Top of INFORMATION

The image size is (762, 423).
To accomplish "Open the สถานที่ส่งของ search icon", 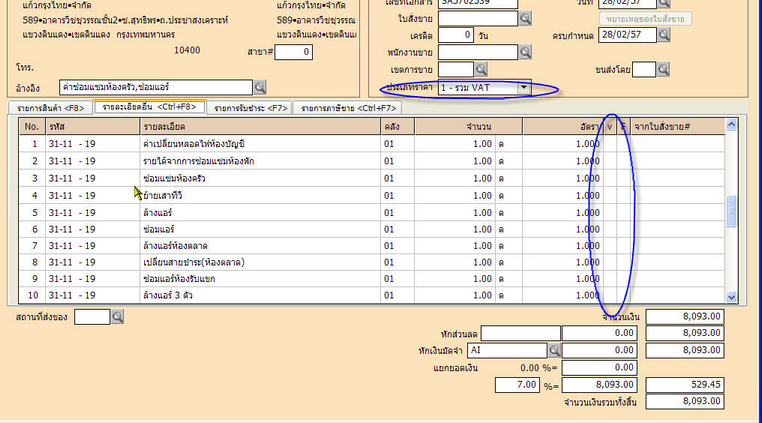I will 117,316.
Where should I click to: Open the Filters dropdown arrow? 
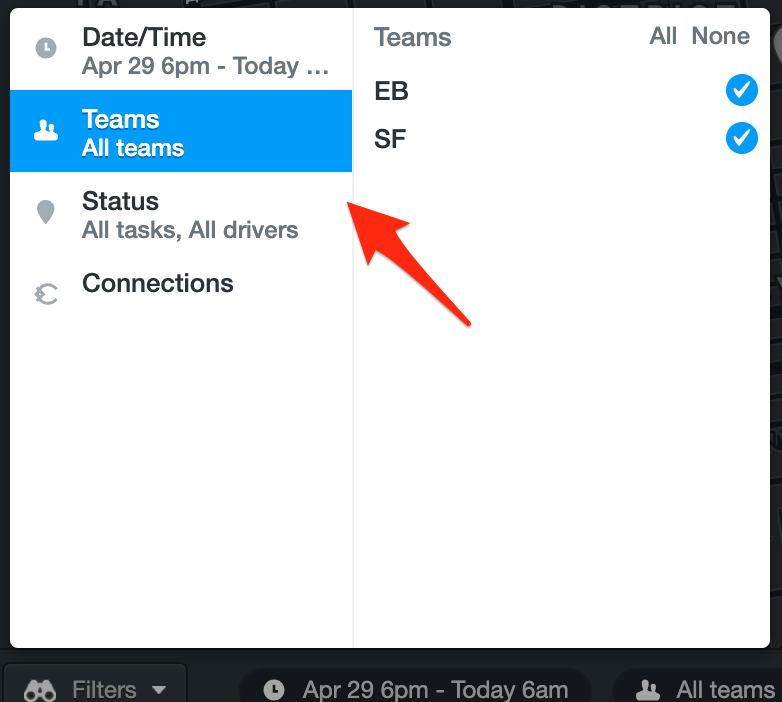[x=159, y=691]
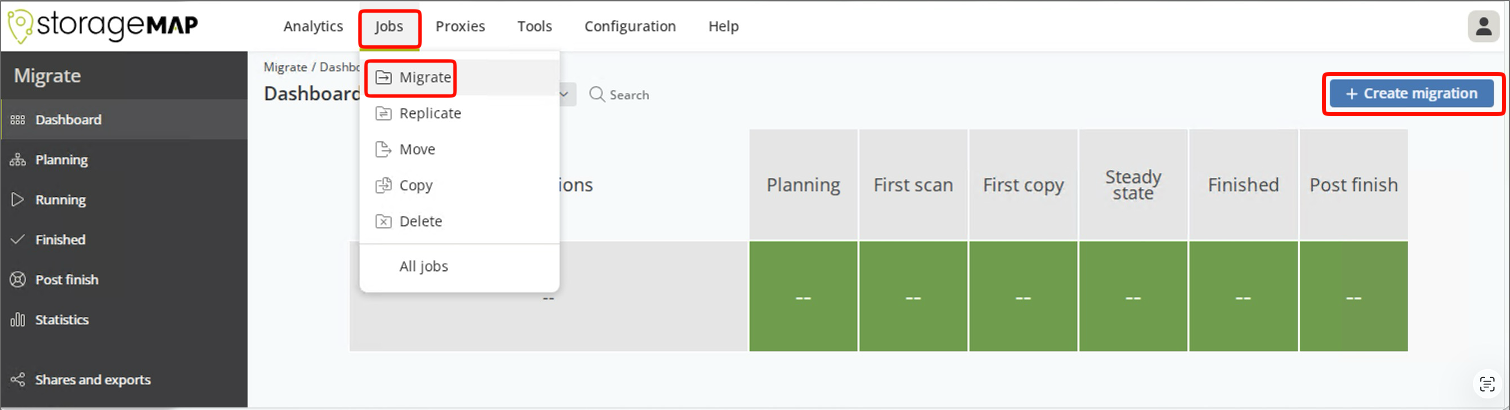The image size is (1510, 410).
Task: Click the StorageMAP logo
Action: tap(103, 26)
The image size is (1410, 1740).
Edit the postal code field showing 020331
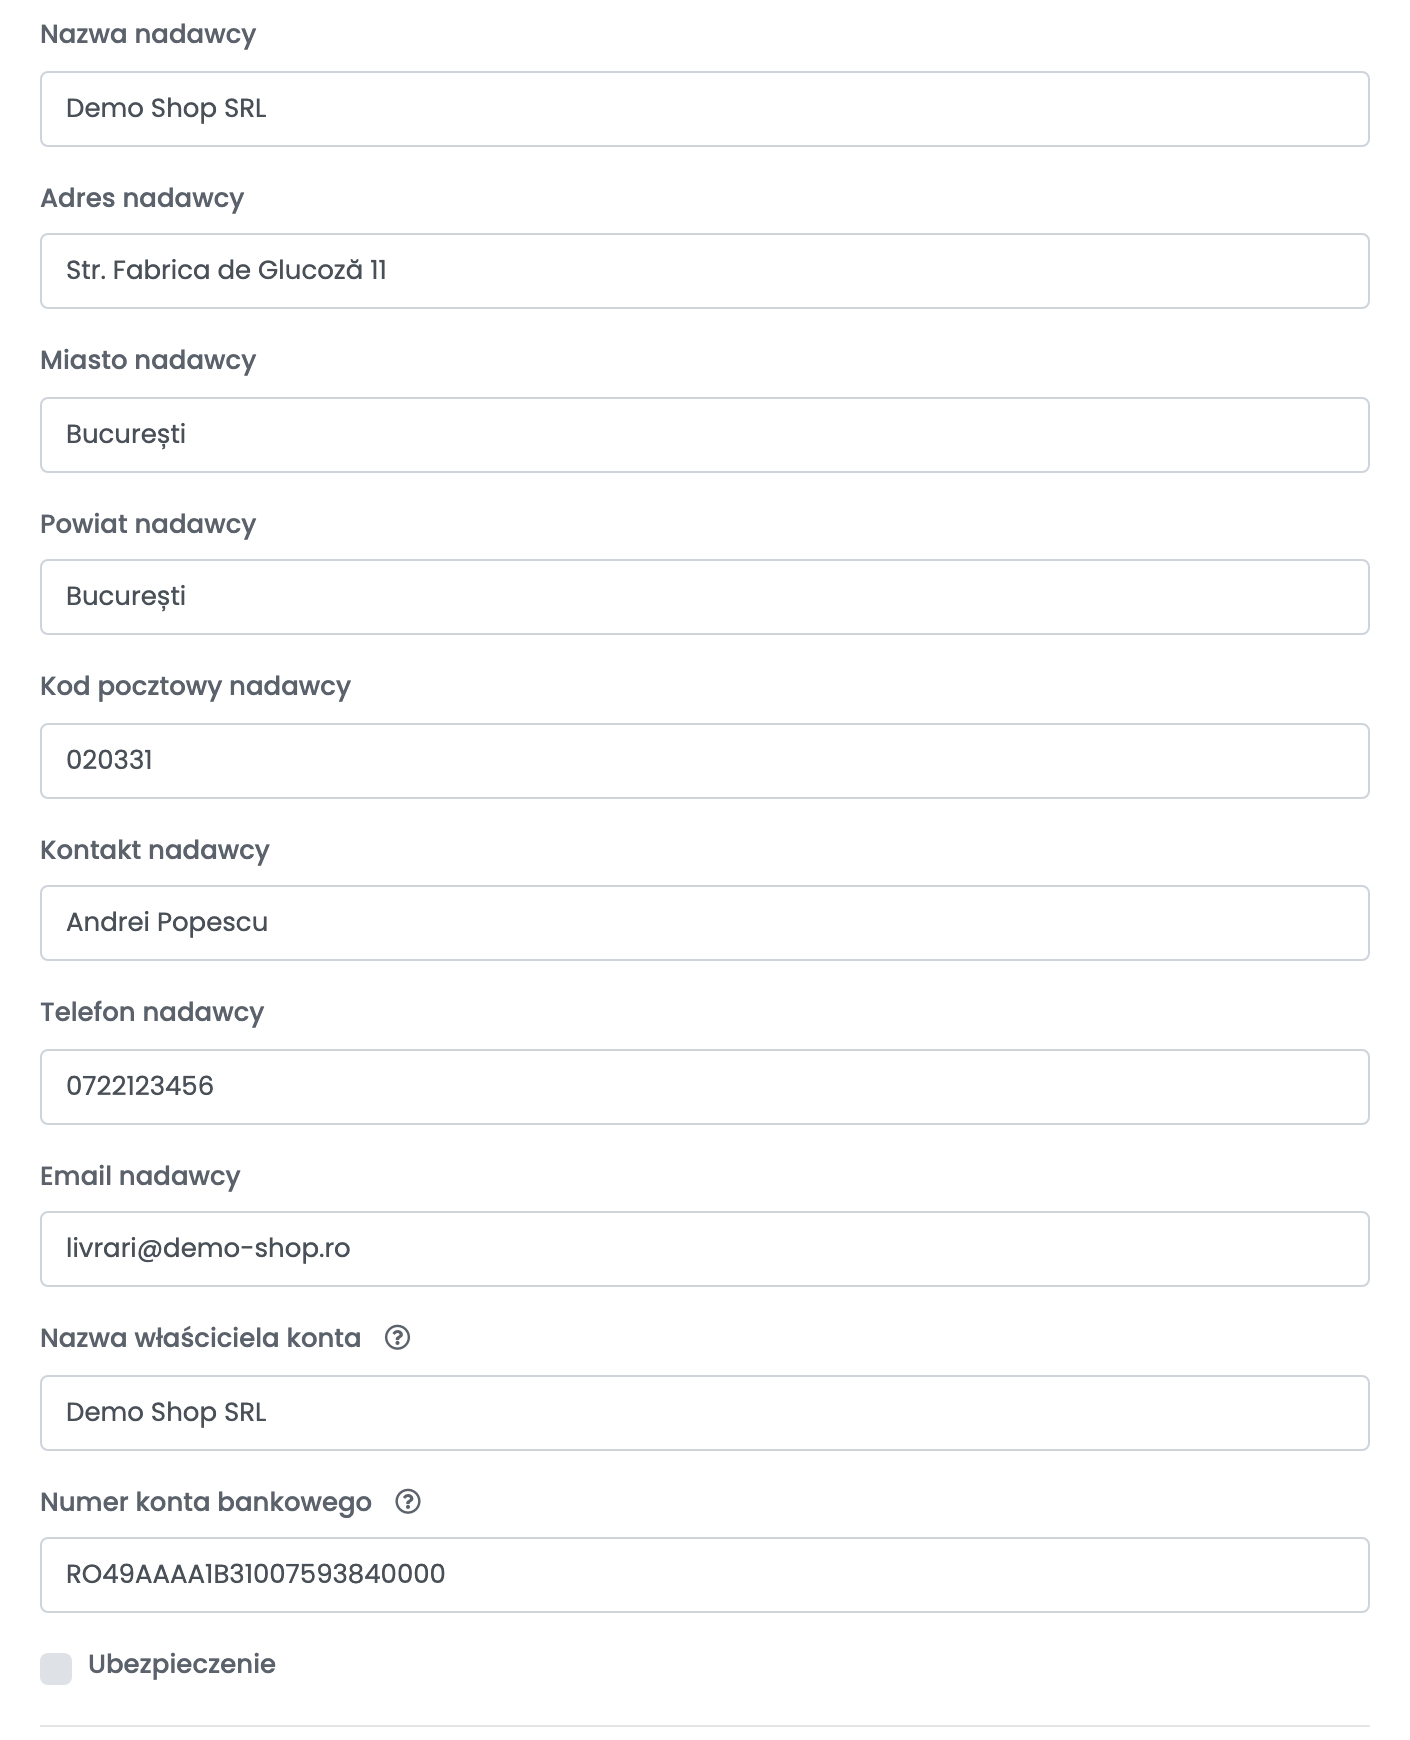(705, 761)
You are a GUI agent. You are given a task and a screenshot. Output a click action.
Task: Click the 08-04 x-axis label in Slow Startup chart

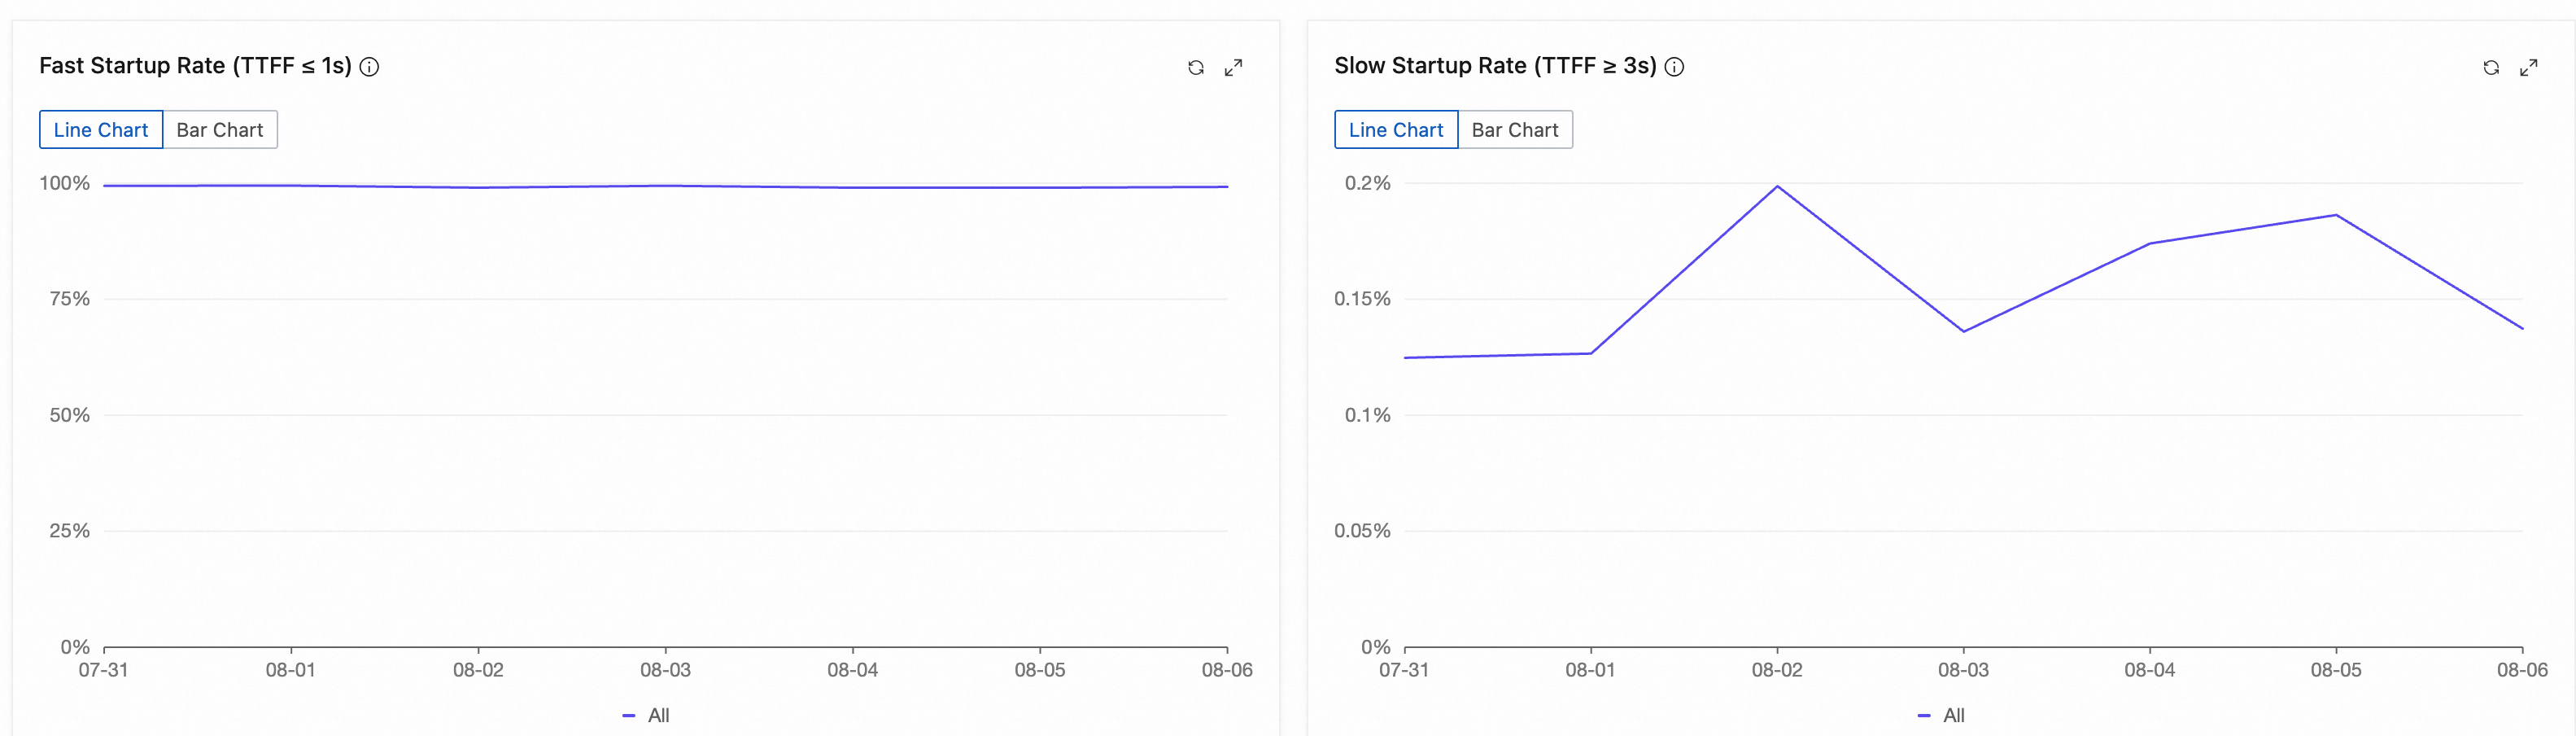(2149, 670)
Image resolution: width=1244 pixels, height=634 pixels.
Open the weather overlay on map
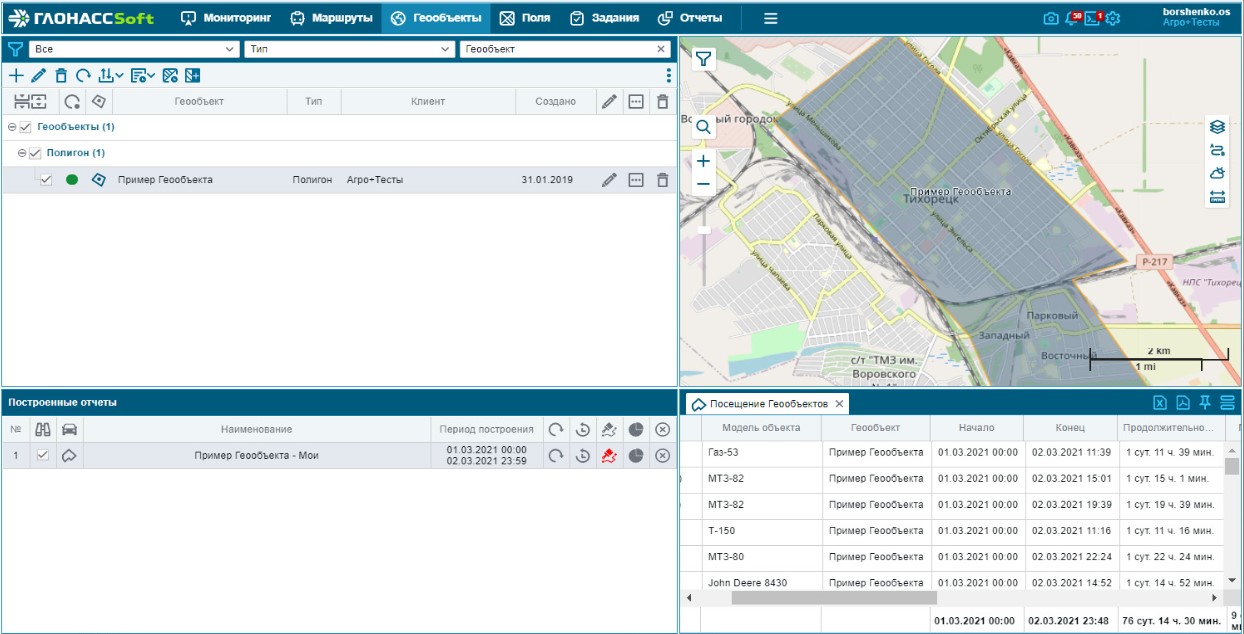1217,173
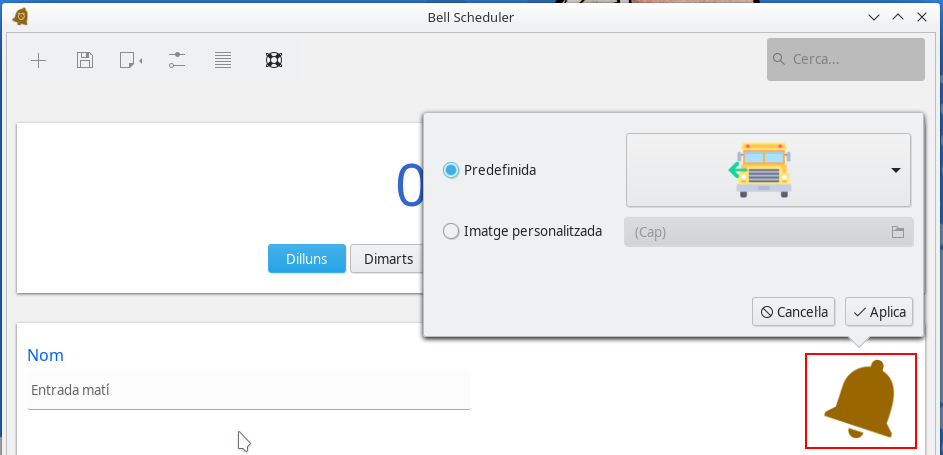Image resolution: width=943 pixels, height=455 pixels.
Task: Click the Cerca search field
Action: point(850,60)
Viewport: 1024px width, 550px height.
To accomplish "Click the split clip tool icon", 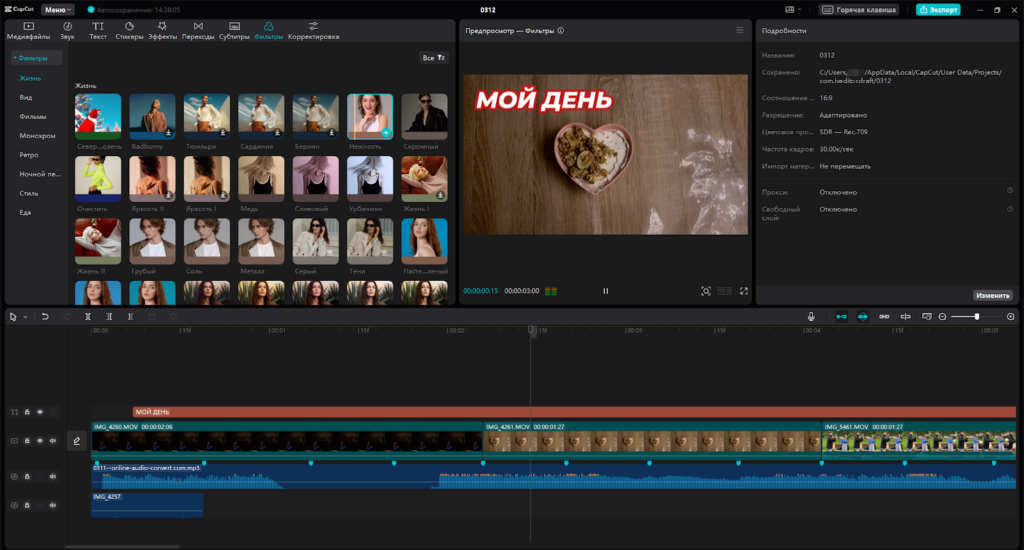I will tap(88, 316).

Bottom of INFORMATION

Without the pictures, set down the lines above from the line with "Where should I" up to and including the line with "You are a GUI" exactly as they stand.

Where should I click to: Open the Filters dropdown arrow? 
[x=159, y=691]
The image size is (1510, 410).
Task: Click the StorageMAP logo
Action: tap(103, 26)
The image size is (1410, 1740).
Edit the postal code field showing 020331
(705, 761)
You are a GUI agent. You are given a task and a screenshot. Output a click action.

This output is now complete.